A Cyber Security Growth Centre has been established under the National Innovation and Science Agenda, and is the first initiative to be delivered under the Government's Cyber Security Strategy. Released on 21 April 2016, the strategy sets out the Government’s philosophy and program for advancing and protecting our interests online.

The Exploring for the Future programme

The Exploring for the Future programme will produce the next generation of pre competitive geoscience data, with a focus on targeted areas of northern Australia and parts of South Australia. It will improve Australia’s long term exploration prospects and address declining onshore greenfield exploration activities.

“The resources sector continues to play an important role in our economy, representing around 10 per cent of Australia’s GDP and more than 50 per cent of our exports” said Minister for Resources, Energy and Northern Australia the Hon Josh Frydenberg MP.
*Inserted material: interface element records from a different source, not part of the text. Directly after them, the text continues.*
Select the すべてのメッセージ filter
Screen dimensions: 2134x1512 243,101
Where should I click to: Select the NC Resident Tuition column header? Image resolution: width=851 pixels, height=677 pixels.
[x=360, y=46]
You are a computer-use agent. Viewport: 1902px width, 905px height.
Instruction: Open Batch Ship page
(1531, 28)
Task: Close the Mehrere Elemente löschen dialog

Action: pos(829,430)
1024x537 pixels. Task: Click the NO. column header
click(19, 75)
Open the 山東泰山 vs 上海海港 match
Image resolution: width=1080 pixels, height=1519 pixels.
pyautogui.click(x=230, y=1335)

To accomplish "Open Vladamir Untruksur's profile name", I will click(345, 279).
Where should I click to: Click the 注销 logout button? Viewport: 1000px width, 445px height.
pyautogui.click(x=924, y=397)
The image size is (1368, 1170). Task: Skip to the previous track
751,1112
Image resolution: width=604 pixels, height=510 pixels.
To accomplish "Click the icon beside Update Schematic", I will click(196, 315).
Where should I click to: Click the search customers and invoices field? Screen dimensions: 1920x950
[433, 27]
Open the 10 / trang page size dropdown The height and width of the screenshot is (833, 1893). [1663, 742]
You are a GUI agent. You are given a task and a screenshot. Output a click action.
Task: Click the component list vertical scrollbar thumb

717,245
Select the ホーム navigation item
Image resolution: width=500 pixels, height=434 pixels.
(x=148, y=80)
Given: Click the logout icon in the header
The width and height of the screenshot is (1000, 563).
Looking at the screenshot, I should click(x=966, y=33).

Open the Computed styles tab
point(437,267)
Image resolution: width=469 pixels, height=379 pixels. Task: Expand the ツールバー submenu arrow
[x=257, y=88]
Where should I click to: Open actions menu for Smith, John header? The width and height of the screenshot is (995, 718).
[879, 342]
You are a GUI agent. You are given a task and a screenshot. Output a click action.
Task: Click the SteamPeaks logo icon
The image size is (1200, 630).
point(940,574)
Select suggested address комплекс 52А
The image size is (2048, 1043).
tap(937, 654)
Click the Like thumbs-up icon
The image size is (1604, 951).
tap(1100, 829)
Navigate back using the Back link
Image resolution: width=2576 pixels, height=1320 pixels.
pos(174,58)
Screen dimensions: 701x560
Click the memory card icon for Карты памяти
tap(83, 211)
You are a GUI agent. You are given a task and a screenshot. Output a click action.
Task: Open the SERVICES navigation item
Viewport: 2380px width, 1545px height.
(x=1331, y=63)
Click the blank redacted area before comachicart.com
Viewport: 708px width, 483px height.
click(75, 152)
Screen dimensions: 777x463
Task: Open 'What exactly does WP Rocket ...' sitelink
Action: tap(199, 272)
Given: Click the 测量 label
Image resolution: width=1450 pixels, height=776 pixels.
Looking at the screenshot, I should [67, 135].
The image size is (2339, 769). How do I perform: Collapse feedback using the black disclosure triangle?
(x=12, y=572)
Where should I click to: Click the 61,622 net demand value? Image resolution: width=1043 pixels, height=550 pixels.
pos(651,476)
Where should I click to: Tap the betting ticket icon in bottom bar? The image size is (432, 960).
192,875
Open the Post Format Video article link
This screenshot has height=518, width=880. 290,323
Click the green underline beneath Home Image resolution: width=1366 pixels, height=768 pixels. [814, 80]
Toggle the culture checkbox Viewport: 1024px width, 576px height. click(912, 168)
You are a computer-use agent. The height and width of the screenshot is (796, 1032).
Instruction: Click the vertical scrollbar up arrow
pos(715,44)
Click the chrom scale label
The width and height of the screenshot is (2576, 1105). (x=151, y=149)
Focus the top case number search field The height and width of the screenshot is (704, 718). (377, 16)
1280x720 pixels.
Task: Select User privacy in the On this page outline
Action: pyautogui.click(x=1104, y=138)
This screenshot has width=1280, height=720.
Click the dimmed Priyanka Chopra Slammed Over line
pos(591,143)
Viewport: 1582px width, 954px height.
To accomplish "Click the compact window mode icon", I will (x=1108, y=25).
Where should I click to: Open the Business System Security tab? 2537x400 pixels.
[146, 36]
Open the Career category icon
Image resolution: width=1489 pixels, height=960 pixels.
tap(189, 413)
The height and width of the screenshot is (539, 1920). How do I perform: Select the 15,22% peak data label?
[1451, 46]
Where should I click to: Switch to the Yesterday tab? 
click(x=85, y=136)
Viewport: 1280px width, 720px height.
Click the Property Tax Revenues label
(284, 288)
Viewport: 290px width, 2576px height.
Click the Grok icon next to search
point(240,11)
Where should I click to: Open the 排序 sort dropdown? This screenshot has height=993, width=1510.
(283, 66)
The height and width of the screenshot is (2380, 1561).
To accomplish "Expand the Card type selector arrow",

“The 2016-17 Budget delivers a strong boost to the productivity and competitiveness of this sector by providing Geoscience Australia with greater capacity to undertake for mapping mineral, energy and groundwater potential in northern Australia and South Australia.”

The $100 million Exploring for the Future programme will produce pre-competitive geoscience data, to be released on an annual basis over the next four years.

Geoscience Australia estimates that around 80 per cent of Australia remains under-explored, in particular, areas in the Northern Territory, Queensland, Western Australia, and South Australia, which will be the focus of this initiative. This will improve Australia’s long term exploration prospects and help address declining new onshore exploration.

“At a challenging time for the resources sector, this important initiative will help ensure that Australia’s strength in innovation is furthered, and that we maintain our competitive edge in this world-leading sector” said Mr Frydenberg.